The next two lines of rule will allow any packet that are from node with LAN IP 192.168.*.* going in and out.
The fourth and fifth line of rule accepts any packet that are from localhost/127.0.0.1.
The sixth and seventh line of rule will accept ssh connection from any source, namely LAN IP and external IP.
The eighth line of rule will allow all TCP INPUT whose state is ESTABLISHED, RELATED or UNTRACKED, purpose of which is allowing all Hadoop nodes to start TCP connection with external IP and the external one can send back packets successfully.
The last two lines of rule set the default policy of INPUT and OUTPUT to DROP, so as to block anything if a packet is not matched by the above rules.

After setting, run the following command again to double check whether rules have been configured successfully or not.

$ iptables -L -v -n

Chain INPUT (policy DROP 199 packets, 66712 bytes)
 pkts bytes target     prot opt in     out     source               destination         
4243K 3906M ACCEPT     all  --  *      *       192.168.0.0/16       0.0.0.0/0           
  409 47240 ACCEPT     all  --  *      *       127.0.0.1            0.0.0.0/0
    0     0 ACCEPT     tcp  --  *      *       0.0.0.0/0            0.0.0.0/0           tcp dpt:22
  119 19947 ACCEPT     all  --  *      *       0.0.0.0/0            0.0.0.0/0           state RELATED,ESTABLISHED,UNTRACKED 

Chain FORWARD (policy ACCEPT 0 packets, 0 bytes)
 pkts bytes target     prot opt in     out     source               destination         

Chain OUTPUT (policy ACCEPT 131 packets, 9395 bytes)
 pkts bytes target     prot opt in     out     source               destination         
1617K 6553M ACCEPT     all  --  *      *       0.0.0.0/0            192.168.0.0/16      
  409 47240 ACCEPT     all  --  *      *       0.0.0.0/0            127.0.0.1
    0     0 ACCEPT     tcp  --  *      *       0.0.0.0/0            0.0.0.0/0           tcp spt:22

If all is correct, remember to make it persistent via the following command. If not, iptables will reload the persistent iptables-config file, which may be a stale version of iptables rules, at the time the machine restarts.

/sbin/iptables-save > /etc/sysconfig/iptables

From my own Mac, which is external IP of course, run the following command in order to check whether the specific port in that Hadoop node is available or not.

telnet 644v(1/2/3).hide.cn 22                 #Success!
telnet 644v(1/2/).hide.cn 50070               #Fail
telnet 644v(1/2/3).hide.cn 50075              #Fail
telnet 644v(1/2/).hide.cn 9000                #Fail

# Or in a more elegant way:
$ nmap -sT -sV -Pn 644v*.hide.cn
Starting Nmap 6.47 ( http://nmap.org ) at 2014-12-01 10:40 HKT
Nmap scan report for *.hide.cn (xx.xx.xx.xx)
Host is up (0.017s latency).
rDNS record for xx.xx.xx.xx: undefine.inidc.com.cn
Not shown: 999 filtered ports
PORT   STATE SERVICE VERSION
22/tcp open  ssh     OpenSSH 4.3 (protocol 2.0)

In the above, 50070 is set by 'dfs.namenode.http-address', 50075 is set by 'dfs.datanode.http.address', and 9000 is set by 'dfs.namenode.rpc-address'. All these parameters are configured in hdfs-site.xml.

☆ ☆ ☆ ☆ ☆

> [EXERCISE TASK 1] According to the firewall walkthrough, which file holds the parameters that set ports 50070, 50075 and 9000?
> [EXERCISE TASK 2] Please write out the firewall walkthrough starting with "In the above, 50070" and going on through "configured in hdfs-site.xml.", with "hdfs-site.xml" renamed to "core-site.xml".
> [EXERCISE TASK 3] Why does the firewall walkthrough say to save the rules with iptables-save once they check out?

☆ ☆ ☆ ☆ ☆

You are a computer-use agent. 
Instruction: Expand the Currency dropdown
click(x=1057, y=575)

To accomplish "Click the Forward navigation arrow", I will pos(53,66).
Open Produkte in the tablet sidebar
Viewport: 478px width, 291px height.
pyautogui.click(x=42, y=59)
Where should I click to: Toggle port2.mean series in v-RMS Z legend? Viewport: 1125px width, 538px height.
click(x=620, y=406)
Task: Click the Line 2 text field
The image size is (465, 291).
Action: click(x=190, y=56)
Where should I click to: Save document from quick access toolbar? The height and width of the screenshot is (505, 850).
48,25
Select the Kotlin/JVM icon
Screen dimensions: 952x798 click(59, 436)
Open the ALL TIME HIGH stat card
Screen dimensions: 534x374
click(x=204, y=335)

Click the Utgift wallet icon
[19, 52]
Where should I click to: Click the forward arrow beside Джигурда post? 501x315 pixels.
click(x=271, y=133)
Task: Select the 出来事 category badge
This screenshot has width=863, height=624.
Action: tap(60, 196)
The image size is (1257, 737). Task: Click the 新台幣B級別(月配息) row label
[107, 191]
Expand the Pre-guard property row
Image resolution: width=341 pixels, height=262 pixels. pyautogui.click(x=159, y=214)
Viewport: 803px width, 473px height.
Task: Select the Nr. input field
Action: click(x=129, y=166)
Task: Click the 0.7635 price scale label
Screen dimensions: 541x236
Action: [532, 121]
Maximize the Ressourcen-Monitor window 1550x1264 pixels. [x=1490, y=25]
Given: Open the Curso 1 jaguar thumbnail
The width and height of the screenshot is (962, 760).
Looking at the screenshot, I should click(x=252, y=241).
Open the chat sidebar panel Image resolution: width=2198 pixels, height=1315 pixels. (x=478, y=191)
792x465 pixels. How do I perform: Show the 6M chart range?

☆ ☆ ☆ ☆ ☆

> [EXERCISE SOLUTION 1] hdfs-site.xml

> [EXERCISE SOLUTION 2]
In the above, 50070 is set by 'dfs.namenode.http-address', 50075 is set by 'dfs.datanode.http.address', and 9000 is set by 'dfs.namenode.rpc-address'. All these parameters are configured in core-site.xml.

> [EXERCISE SOLUTION 3] Otherwise, when the machine restarts, iptables will reload the persistent iptables-config file, which may hold a stale version of the rules.